= Beginning of Section =
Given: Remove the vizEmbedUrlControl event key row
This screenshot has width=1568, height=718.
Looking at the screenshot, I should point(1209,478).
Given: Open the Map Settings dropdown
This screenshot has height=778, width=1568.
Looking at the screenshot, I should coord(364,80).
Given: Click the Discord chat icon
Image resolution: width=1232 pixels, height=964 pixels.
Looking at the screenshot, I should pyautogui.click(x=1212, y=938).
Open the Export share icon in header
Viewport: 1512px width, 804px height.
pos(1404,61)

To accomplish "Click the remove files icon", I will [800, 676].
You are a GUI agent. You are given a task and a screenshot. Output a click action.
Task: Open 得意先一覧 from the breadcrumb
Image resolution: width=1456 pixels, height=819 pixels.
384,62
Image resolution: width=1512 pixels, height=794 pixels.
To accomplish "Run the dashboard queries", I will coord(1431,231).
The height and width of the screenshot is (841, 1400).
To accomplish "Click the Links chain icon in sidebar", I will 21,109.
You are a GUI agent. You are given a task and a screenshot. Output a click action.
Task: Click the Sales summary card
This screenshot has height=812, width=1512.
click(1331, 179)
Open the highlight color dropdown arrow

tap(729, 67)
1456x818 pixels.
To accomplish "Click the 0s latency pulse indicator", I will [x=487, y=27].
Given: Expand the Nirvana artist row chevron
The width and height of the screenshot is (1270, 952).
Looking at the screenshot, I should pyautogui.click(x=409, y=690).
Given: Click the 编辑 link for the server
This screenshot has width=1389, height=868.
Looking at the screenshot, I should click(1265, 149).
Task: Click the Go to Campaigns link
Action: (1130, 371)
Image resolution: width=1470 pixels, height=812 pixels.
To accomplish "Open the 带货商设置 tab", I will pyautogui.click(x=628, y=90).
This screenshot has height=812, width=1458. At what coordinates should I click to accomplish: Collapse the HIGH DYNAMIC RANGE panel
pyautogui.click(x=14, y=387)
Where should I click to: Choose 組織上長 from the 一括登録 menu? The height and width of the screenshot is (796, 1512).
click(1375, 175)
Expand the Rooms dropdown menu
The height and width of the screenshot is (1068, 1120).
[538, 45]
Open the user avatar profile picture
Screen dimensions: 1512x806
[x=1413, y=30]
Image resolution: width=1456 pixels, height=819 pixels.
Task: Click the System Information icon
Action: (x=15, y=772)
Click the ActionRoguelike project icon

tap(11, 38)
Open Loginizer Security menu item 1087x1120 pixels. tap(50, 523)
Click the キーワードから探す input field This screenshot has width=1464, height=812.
= End of Section =
__Task statement__.
With "will" as the string to find, copy every line of the records that holds it.

__The answer__.
To accomplish "Click the remove files icon", I will [800, 676].
To accomplish "Run the dashboard queries", I will coord(1431,231).
To accomplish "Click the Links chain icon in sidebar", I will 21,109.
To accomplish "Click the 0s latency pulse indicator", I will [x=487, y=27].
To accomplish "Open the 带货商设置 tab", I will pyautogui.click(x=628, y=90).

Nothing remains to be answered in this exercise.